Diğer göllerde olduğu gibi, Beyşehir Gölü’nden de tarım alanlarının sulanması için faydalanılmaktadır. Eğirdir, Kovada, Beyşehir Gölleri aynı zamanda önemli balıkçılık alanlarıdır. Buralardan kontrollü bir şekilde avlanma yapılmaktadır.

Burdur Gölü de Isparta’ya komşu bir göldür. Sularının dışarıya akıntısı olmaması nedeniyle suyu tuzludur. Bu nedenle göl suları kullanılmamaktadır.

  • .
  • .
  • .
  • .
  • .


Baraj Gölleri ve Göletler

Isparta ve yöresinde çok sayıda baraj ve gölet bulunmaktadır. Bunlar ilin turizm ve rekreasyon potansiyelini arttırmaktadır. Mevcut baraj ve gölet çevresindeki alanlar yakın çevresindeki yerleşme nüfusu tarafından günübirlik alan olarak kullanılmaktadır.

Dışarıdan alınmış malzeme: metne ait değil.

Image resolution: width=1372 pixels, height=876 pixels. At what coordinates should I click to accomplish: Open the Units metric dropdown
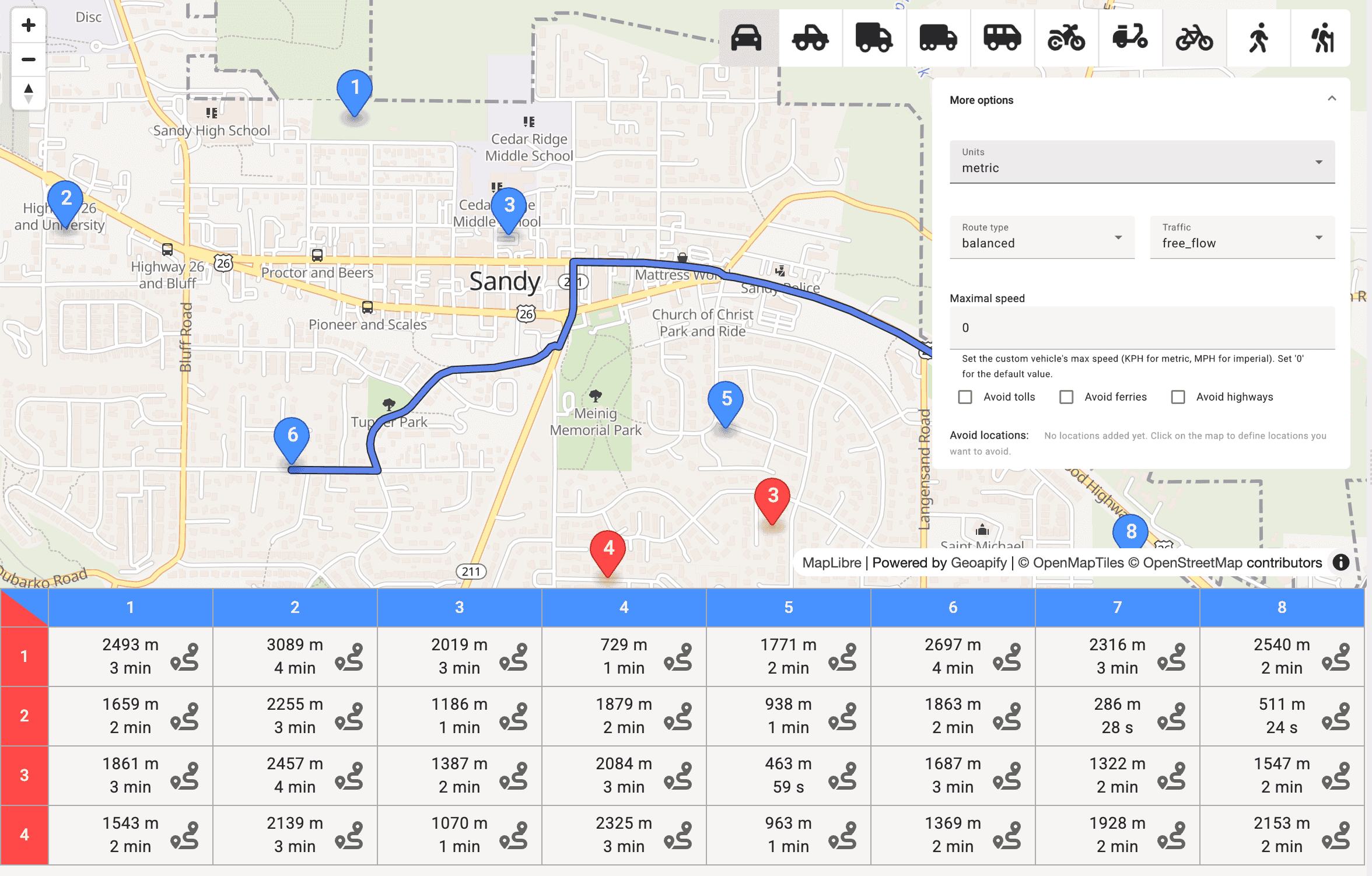pos(1142,162)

Isparta’da bulunan barajlar aşağıda sunulmuştur.

1. Uluborlu Barajı: Uluborlu ilçe merkezinin güneybatısında Pupa Çayı üzerinde kurulmuş kaya dolgu tipinde yapılmış bir barajdır. 110 ha alana sahip olan baraj, 1984 yılında hizmete açılmıştır. Şalgamlık, Karatavuk ve Kuruçay’ın sularının toplanmasıyla oluşmuştur. Toplam hacmi 21.400 hm3 olan baraj, sulama ve taşkın önleme amacıyla inşa edilmiştir. Direk olarak dip savakları sulama kanallarına bağlı olan baraj, Uluborlu ilçesinde oldukça önemli bir tarım alanını sulamaktadır (2.454 ha). Burada meyvecilik ön plana çıkmakta ve özellikle kiraz, elma ve vişne bahçeleri sulanmaktadır.

2. Yalvaç Barajı: Yalvaç ilçesi Sücüllü kasabasının kuzeyinde Sücüllü (Kuruçay) çayı üzerine 1973 yılında kurulan baraj, esas olarak sulama amacıyla inşa edilmiştir. 83 ha alana ve 8.00 hm3 hacme sahip olan baraj, daha önceleri tamamen kuru tarım yapılan sahada, yaklaşık 2.000 ha alanda sulu tarım yapılmasına imkân sağlamıştır.

3. Sorgun Barajı: Aksu-Yılanlı projesi kapsamında yapılmış olan Sorgun Barajı Aksu ilçe merkezinin kuzeyinde bulunmaktadır. 13,80 m3 hacim ve 91 ha alana sahip olan baraj, Sorgun Deresi üzerinde kurulmuştur. Taşkın önleme ve sulama amacıyla inşa edilmiştir. Bu proje ile Aksu-Yılanlı ovasında 3.207 ha alan sulanmaktadır.

4. Karacaören Barajı: Aksu ırmağı üzerinde 1989 yılında inşası tamamlanan baraj, sulama, taşkın önleme ve enerji üretimi amacıyla kurulmuştur. 1.234 hm3 hacmi ve 4.550 ha toplam alana sahiptir. Toplam alanın 2.383 ha’ı Isparta il sınırlarında yer alır. Sütçüler ilçesinin Çandır, Melikler, Şeyhler gibi köylerinin ve çevredeki tarım alanlarının su kaynağı Karacaören baraj gölüdür.